Razia atau OTT (Operasi Tangkap Tangan) yang digelar, kata Fikser, sebelumnya telah dilakukan penyelidikan-penyelidikan. Ia menyebut, ketika di lokasi ditemukan adanya transaksi seperti prostitusi, pihaknya langsung melakukan pengamanan dan pemeriksaan kesehatan kepada orang tersebut. Tujuannya, untuk meminimalisir penyebaran virus HIV/AIDS.
“Sebetulnya ada Peraturan Daerah (Perda) yang mengatur tentang pasal bagi seseorang yang menularkan virus HIV,” ujarnya.

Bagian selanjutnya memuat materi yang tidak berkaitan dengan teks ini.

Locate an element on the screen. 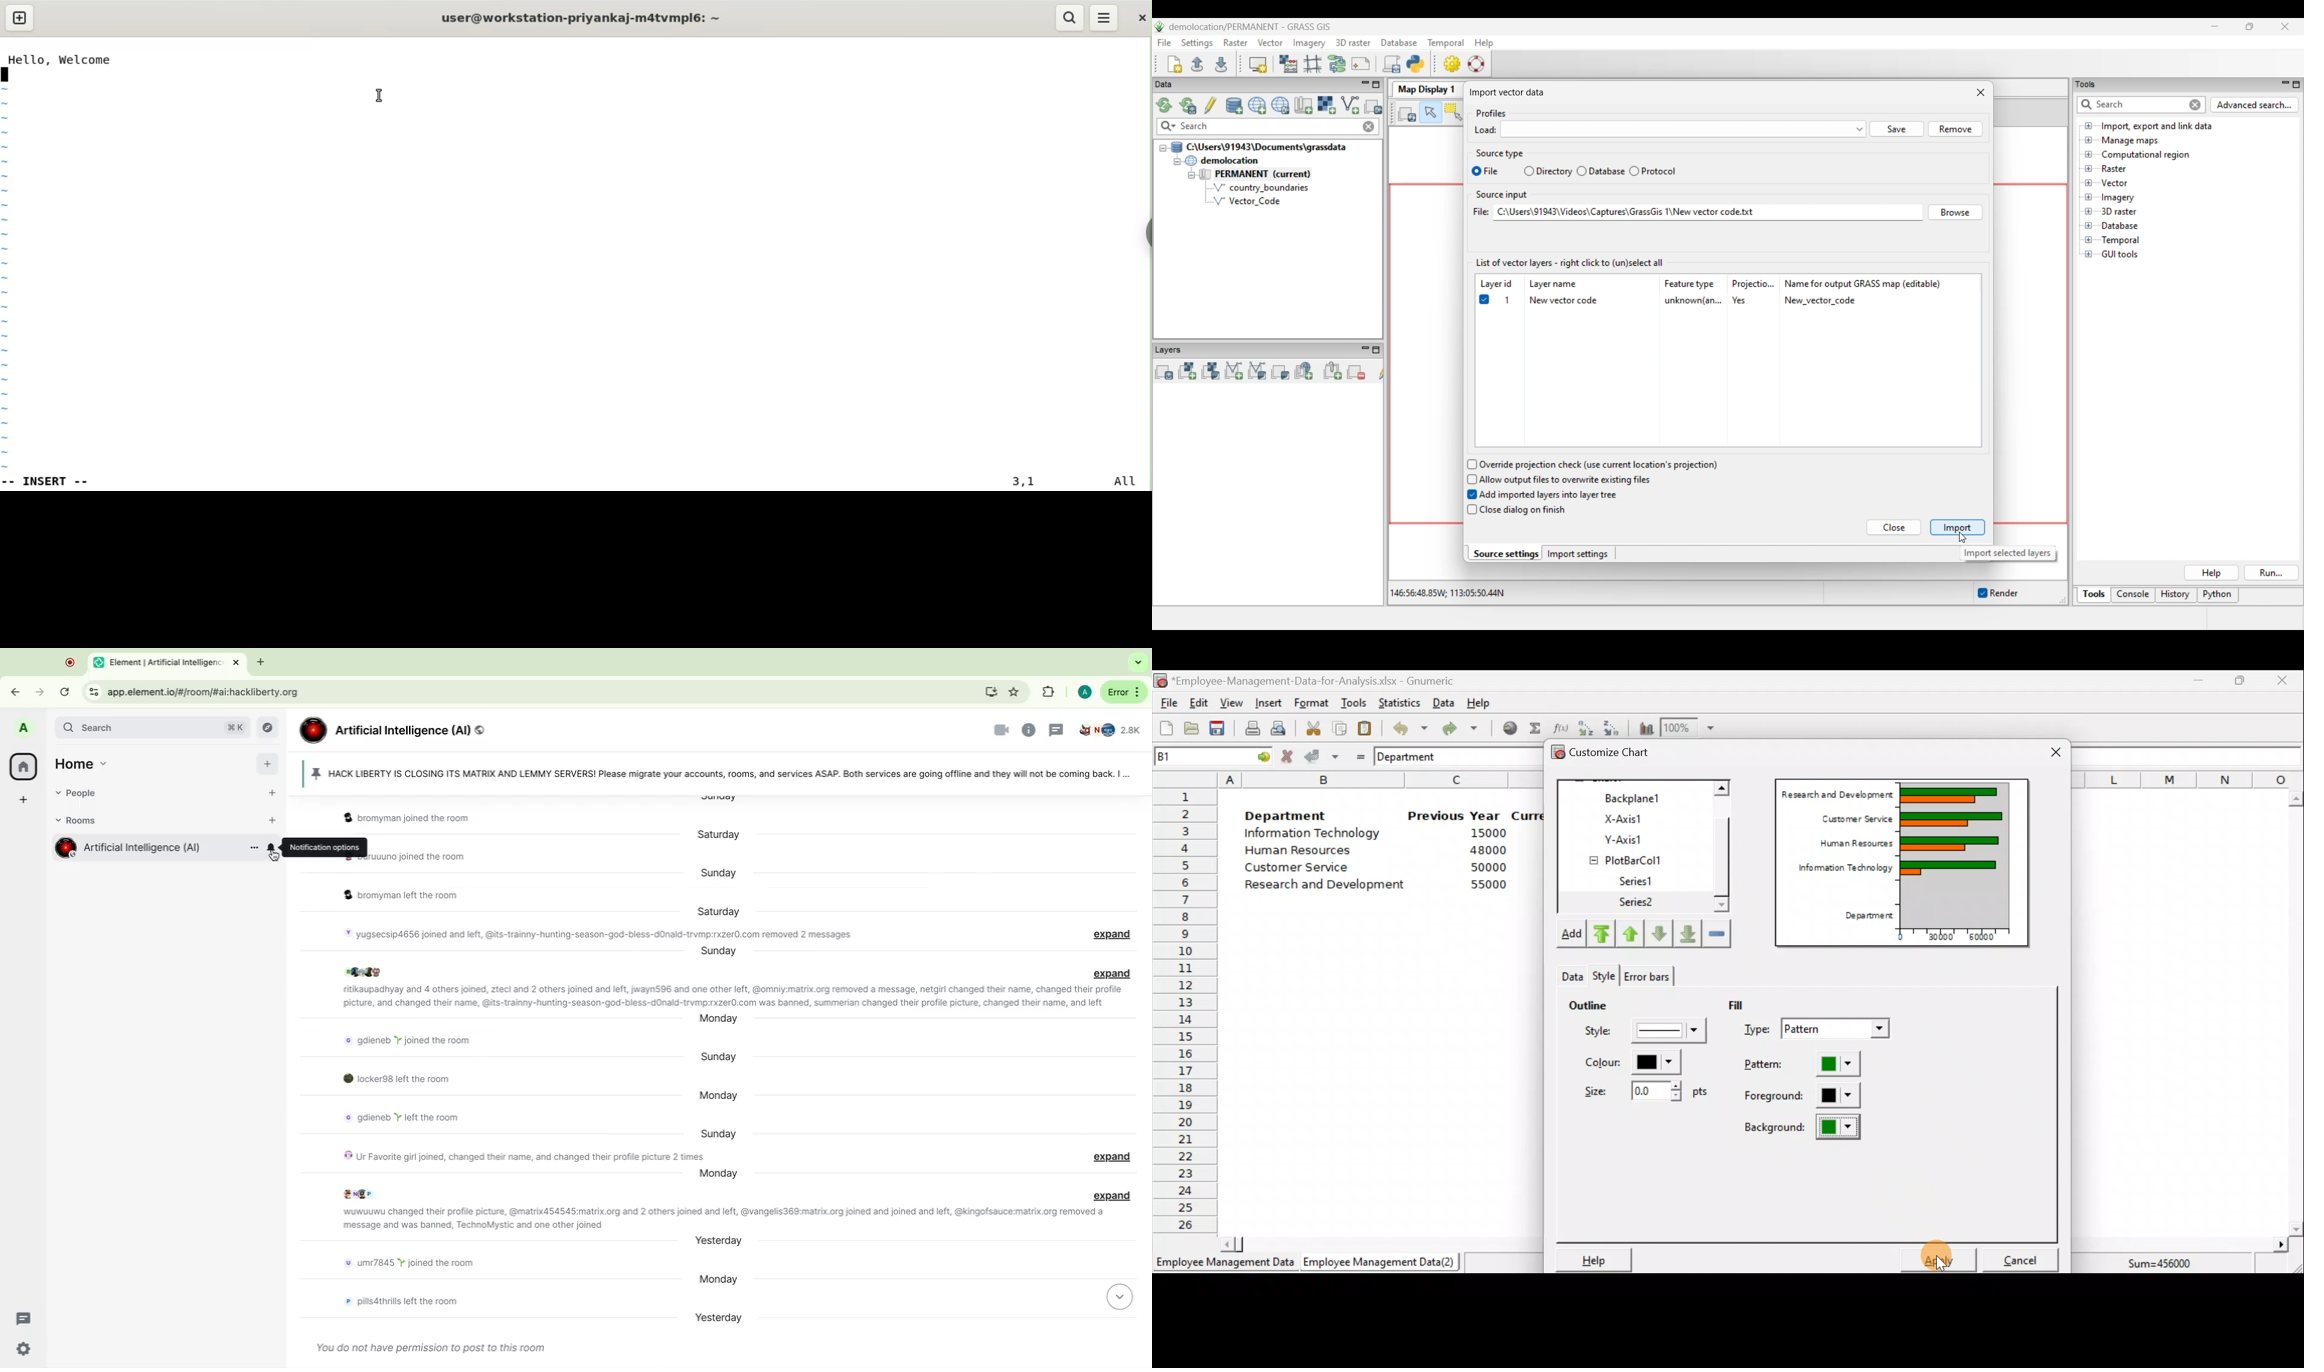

Peraturan itu, tercantum dalam Perda No. 4 Tahun 2013, tentang penanggulangan HIV dan AIDS. Dalam Pasal 15 disebutkan, setiap orang yang telah mengetahui dirinya terinfeksi HIV dilarang melakukan tindakan yang patut diketahui dapat menularkan atau menyebarkan infeksi HIV kepada orang lain.
Setiap orang yang melanggar ketentuan sebagaimana dimaksud dalam Pasal 15, akan dikenakan sanksi pidana kurungan paling lama 3 (tiga) bulan atau denda paling banyak Rp 50 juta.